Les restrictions motivées par la COVID-19 touchent particulièrement les personnes déjà plus vulnérables.

Cette année, en raison de l’actuelle pandémie de COVID-19, le thème d’un chauffage domestique propre, à prix abordable, est particulièrement important. En plus de devoir assurer une scolarisation et un travail à domicile, les ménages doivent anticiper d’éventuelles restrictions de mouvement ou des confinements. Cela induira un allongement du temps passé dans les foyers et augmentera encore l’impact des basses températures dans le domicile, ainsi que l’éventuelle pollution de l’air intérieur, surtout pour les familles à faible revenu.

----------

## CONSIGNES
1. Veuillez recopier le passage du texte sur le chauffage domestique qui va de « Les restrictions motivées » jusqu'à « à faible revenu. », en remplaçant « chauffage domestique » par « chauffage résidentiel ».
2. Répondez à ces questions à partir du texte sur le chauffage domestique :
(a) Quelles personnes les restrictions liées à la COVID-19 touchent-elles particulièrement ?
(b) Quelles deux activités les ménages doivent-ils assurer à domicile ?
(c) Pour quelles familles l'effet des basses températures et de la pollution de l'air intérieur est-il surtout renforcé ?
3. Résumez plus brièvement le paragraphe du texte sur le chauffage domestique qui commence par « Cette année, en raison », en gardant ses faits principaux.

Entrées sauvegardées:

----------

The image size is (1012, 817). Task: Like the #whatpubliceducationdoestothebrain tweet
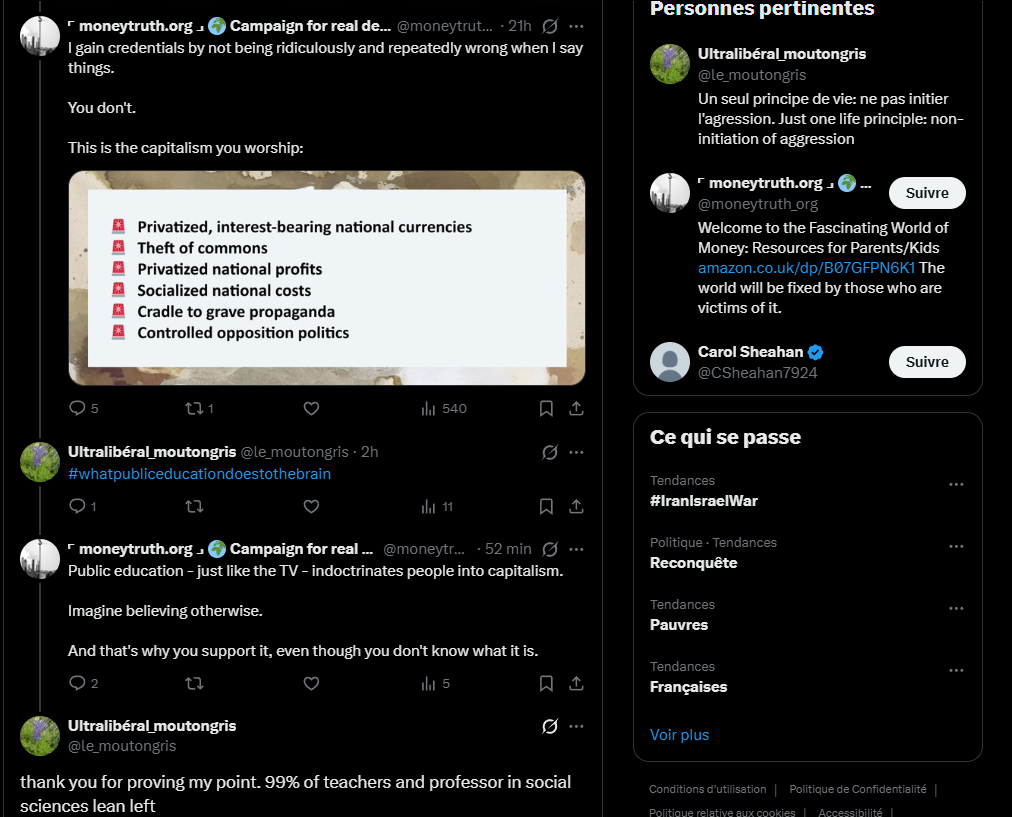point(311,507)
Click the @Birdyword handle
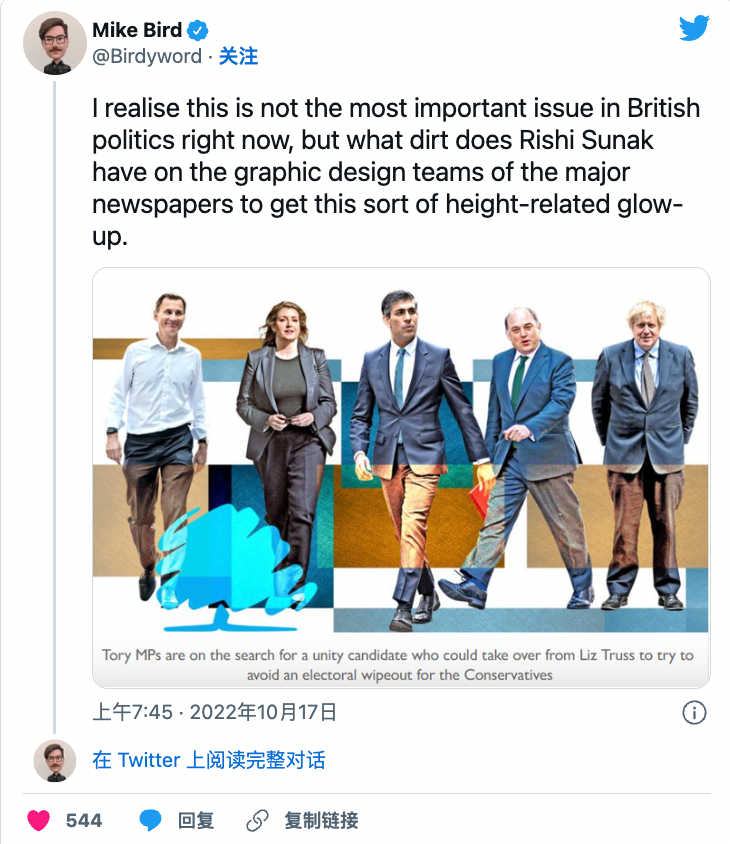Viewport: 730px width, 844px height. (147, 57)

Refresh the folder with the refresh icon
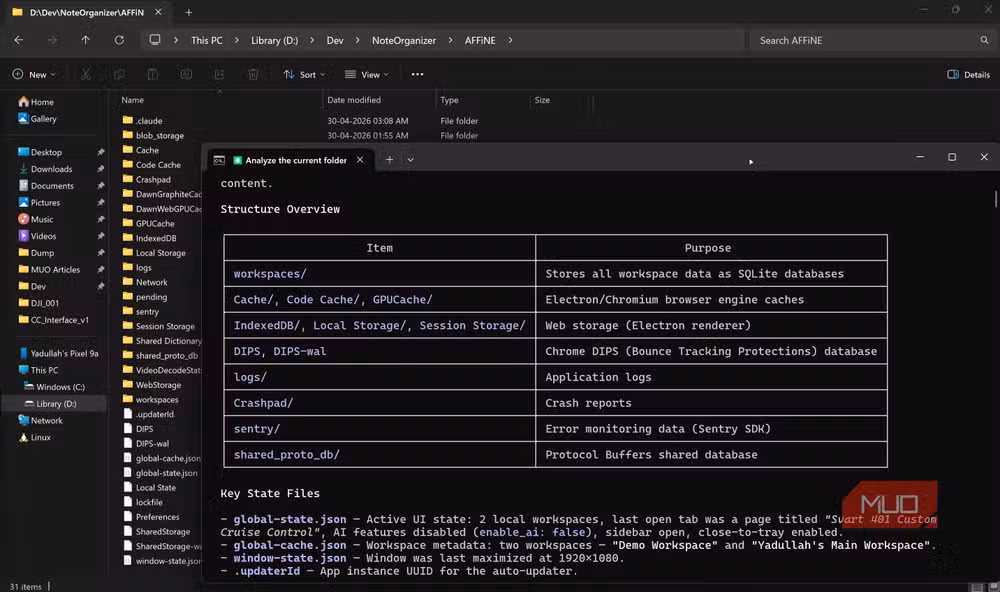(119, 40)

----------

## RÉPONSES PAR CONSIGNE
1.
Les restrictions motivées par la COVID-19 touchent particulièrement les personnes déjà plus vulnérables.

Cette année, en raison de l’actuelle pandémie de COVID-19, le thème d’un chauffage résidentiel propre, à prix abordable, est particulièrement important. En plus de devoir assurer une scolarisation et un travail à domicile, les ménages doivent anticiper d’éventuelles restrictions de mouvement ou des confinements. Cela induira un allongement du temps passé dans les foyers et augmentera encore l’impact des basses températures dans le domicile, ainsi que l’éventuelle pollution de l’air intérieur, surtout pour les familles à faible revenu.

2.
(a) Les personnes déjà plus vulnérables.
(b) La scolarisation et le travail.
(c) Les familles à faible revenu.

3. Avec la pandémie de COVID-19, un chauffage domestique propre et abordable est cette année un enjeu majeur. Les ménages, qui assurent déjà scolarisation et travail à domicile, doivent prévoir des restrictions de mouvement ou des confinements. Ils passeront donc plus de temps chez eux. Cela aggravera l'effet des basses températures et de l'éventuelle pollution de l'air intérieur, surtout pour les familles à faible revenu.